Interestingly, the polygon-based non-pixel approach seems to work well with java2d because it means that you don’t need to access an image’s pixel buffer which normally destroys hardware acceleration.

Is there any precalculation required?

You might be using the connection-graph?

I’m too lazy to dive in the sourcecode :wink:

Thanks for having a look Riven - there isn’t any pre-calculation in the line of sight code at the moment. The big delay you see is due to the a-star path finding code which has nothing to do with the line of sight calculations.

But soon I’ll add some pre-calculation of obstacle intersection points.
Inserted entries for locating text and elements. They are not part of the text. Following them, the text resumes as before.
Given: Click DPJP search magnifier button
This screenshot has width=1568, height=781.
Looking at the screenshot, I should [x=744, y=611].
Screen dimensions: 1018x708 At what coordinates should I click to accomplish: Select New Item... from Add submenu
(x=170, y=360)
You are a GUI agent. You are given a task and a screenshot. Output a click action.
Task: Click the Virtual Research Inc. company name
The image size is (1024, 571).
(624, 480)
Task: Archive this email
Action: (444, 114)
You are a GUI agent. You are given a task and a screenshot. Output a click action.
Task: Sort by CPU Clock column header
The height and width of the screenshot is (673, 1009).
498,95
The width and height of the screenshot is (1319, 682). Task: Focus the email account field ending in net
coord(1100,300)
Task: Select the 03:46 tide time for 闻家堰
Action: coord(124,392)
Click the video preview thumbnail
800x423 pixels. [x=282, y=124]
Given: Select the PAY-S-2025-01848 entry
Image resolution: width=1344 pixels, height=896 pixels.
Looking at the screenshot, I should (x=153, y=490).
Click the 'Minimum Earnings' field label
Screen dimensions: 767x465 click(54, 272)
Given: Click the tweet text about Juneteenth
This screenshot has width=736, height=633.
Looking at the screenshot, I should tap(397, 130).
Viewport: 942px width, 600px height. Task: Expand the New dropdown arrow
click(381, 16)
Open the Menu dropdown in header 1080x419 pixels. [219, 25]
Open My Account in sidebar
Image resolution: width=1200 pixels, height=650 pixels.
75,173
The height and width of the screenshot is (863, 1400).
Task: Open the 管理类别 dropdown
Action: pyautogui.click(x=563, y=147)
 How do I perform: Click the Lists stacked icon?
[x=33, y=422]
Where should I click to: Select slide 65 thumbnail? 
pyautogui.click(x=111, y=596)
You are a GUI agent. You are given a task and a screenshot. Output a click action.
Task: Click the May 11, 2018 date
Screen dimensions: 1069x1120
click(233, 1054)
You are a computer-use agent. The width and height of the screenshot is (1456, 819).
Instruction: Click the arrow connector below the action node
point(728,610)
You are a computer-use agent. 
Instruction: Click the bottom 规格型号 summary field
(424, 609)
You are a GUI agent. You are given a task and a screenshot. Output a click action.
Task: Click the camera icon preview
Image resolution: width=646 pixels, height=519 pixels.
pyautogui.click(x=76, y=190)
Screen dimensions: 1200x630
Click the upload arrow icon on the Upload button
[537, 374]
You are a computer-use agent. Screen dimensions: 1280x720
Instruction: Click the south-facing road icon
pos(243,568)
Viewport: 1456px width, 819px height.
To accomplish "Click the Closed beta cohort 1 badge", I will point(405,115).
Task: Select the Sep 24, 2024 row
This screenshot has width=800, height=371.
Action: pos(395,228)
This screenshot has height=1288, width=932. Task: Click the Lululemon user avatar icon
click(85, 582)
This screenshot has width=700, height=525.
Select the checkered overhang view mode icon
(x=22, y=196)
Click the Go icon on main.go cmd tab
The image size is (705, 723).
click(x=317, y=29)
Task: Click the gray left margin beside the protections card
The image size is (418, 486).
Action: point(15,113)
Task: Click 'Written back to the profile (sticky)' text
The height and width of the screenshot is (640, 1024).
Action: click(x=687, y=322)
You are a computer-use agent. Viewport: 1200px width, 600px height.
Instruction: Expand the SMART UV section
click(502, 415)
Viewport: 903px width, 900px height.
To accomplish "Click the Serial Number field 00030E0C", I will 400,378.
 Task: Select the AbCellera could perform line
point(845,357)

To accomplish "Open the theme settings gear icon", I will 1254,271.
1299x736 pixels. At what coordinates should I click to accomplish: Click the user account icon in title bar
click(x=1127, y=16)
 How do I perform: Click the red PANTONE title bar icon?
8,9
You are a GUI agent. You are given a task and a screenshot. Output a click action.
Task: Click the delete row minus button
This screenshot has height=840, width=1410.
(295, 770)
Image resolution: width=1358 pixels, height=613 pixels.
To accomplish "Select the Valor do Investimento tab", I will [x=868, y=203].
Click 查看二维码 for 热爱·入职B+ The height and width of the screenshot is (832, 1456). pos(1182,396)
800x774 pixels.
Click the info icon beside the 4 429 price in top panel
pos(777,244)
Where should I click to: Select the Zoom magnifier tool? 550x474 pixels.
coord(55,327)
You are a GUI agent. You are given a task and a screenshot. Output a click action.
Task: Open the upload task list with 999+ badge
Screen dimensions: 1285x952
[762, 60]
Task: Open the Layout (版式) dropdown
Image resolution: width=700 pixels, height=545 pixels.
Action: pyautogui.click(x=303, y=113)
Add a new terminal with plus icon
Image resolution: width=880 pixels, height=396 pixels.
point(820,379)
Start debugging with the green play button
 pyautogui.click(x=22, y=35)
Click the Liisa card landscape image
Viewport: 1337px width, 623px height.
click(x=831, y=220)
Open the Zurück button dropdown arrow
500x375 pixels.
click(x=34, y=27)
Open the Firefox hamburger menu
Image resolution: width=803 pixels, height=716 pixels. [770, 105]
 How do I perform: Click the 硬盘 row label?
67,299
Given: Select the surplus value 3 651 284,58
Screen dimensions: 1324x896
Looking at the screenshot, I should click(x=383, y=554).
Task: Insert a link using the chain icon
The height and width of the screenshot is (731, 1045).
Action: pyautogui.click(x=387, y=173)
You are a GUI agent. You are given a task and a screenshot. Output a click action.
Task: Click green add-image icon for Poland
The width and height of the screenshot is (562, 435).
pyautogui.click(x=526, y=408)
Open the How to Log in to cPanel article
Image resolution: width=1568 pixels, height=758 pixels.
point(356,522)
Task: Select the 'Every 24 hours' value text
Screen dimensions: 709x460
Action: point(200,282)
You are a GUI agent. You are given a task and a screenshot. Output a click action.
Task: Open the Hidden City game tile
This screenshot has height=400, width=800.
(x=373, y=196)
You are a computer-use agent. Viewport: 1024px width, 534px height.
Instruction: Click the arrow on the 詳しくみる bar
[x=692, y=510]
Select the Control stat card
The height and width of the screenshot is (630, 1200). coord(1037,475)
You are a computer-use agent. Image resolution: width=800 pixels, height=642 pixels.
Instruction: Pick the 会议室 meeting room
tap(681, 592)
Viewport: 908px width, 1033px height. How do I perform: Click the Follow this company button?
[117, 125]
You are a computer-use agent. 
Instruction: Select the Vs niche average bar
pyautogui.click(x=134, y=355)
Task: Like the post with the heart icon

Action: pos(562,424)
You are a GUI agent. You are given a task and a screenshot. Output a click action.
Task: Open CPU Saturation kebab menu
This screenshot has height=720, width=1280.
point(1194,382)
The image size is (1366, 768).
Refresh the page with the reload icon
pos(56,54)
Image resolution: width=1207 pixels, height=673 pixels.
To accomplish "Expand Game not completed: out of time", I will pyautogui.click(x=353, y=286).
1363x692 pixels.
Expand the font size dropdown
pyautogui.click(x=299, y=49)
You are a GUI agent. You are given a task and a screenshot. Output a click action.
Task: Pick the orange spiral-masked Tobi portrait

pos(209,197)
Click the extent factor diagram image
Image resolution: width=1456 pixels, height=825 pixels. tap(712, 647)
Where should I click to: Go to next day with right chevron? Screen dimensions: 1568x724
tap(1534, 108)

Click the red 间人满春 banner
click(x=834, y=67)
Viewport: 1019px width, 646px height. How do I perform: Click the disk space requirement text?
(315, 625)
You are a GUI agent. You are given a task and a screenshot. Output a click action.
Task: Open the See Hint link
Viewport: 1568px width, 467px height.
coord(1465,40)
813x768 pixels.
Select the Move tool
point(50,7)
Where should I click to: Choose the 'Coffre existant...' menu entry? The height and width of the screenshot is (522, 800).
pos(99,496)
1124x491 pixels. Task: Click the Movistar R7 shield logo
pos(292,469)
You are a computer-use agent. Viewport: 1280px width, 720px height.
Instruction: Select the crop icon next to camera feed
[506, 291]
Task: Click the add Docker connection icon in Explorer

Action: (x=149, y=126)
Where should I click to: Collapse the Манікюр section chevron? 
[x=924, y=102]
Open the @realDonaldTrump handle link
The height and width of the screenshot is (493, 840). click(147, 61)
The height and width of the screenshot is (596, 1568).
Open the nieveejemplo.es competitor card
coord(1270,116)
Currently all obstacles are intersected with each other every frame which is obviously a massive waste when they’re not moving so I’ll cache those intersection points which will speed things up slightly.

Apart from that I’m not sure what further optimisations I can make… since there’s only one method that does the calcs the profiler option ‘-Xprof’ only tells me how much time is spent in that method, not in which part of the method so maybe I’ll have to break up the methods into smaller ones to be able to tell what’s taking the most time… is that what you would do?

No. Xprof is high unreliable. It lies! Damn lies!

  1. Use VisualVM (shipped with every JDK since u10)
    -> keep in mind that the overhead is rather big and can skew results

  2. Scatter System.nanoTime() in your method.
    -> keep in mind that querying the time also takes time. measure that time, and substract that from each timing:

`
for(int i=0; i<1024; i++)
System.nanoTime(); // warm the JIT
long selfTime = -(System.nanoTime() - System.nanoTime());

long aTook = 0;
long bTook = 0;
for(…)
{
long t0 = System.nanoTime();
// …
long t1 = System.nanoTime();
aTook += (t1-t0)-selfTime;

for(…)
{
long t0 = System.nanoTime();
// …
long t1 = System.nanoTime();
bTook += (t1-t0)-selfTime;
}
}
`

Apparently Xprof has been fixed since java 6 u10 or so. Ken Russell fixed it a few months before he left Sun. Such a pity he left.

Similarly to your experiences with visualVM I’ve had the same problems of skewed results when using netbean’s profiler - it seems to over-estimate the time taken to do small methods for some reason whereas Xprof appears more accurate.

I like the System.nanoTime approach, very clever. I’ll try that, thanks :slight_smile:

I think these might be the same beast under the covers, just a re-package by Sun.

nanoTime() is pretty awesome, but it uses a CPU specific ticker, so it may act weird on multi-CPU boxes (Usually AMD + Windows). If the nanoTime() calls run on different CPUs, they can return wildly different timestamps which can make your code go crazy. I think you can get a patch from AMD that will keep them in sync. Great for development, but can produce weird bugs if you use it on customer boxes.

Anyway, nice stuff man, thanks for sharing. :slight_smile:

There isn’t really a reason to find out how long nanoTime takes, is there, because all you’re trying to do is find what takes the longest, right?

If A > B > C > D, then A+X > B+X > C+X > D+X. So it’s no big deal to worry about that for profiling, as long as X remains consistent.

Also, Riven, I think you’ve got a typo with your negative signs for selfTime.
Don’t you mean either long selfTime = (System.nanoTime() - System.nanoTime()) or += (t1-t0)+selfTime ? Right now in your code above it looks to me like you’re doubling how long nanoTime takes, rather than subtracting it out. Unless I missed something.

Nope, selfTime is pretty important (that’s why i added the inner-loop).
It will make the inner-loop much slower than the outer loop, so you have to compensate by removing the selfTime. Without it, the results will be skewed towards the highest-density of nanoTime calls. That is not related to performance, that is realated to where you decided to put the timing-code. Therefore it must be taken out of the equation, thus selfTime must be subtracted.

Excuse my French: Nope. :wink:

One line: (incorrect)
long t = System.nanoTime() - System.nanoTime();

Three lines: (incorrect)
long a = System.nanoTime(); // first! lower value long b = System.nanoTime(); // higher value long t = a - b; // (lower - higher) = negative, that's incorrect, because selfTime is always positive !!

Correct:
long t = -(a - b); // -(lower - higher) = positive

Or (b - a) ?

Kev

that can’t be put on 1 line:

System.nanoTime() - System.nanoTime() // try to swap that!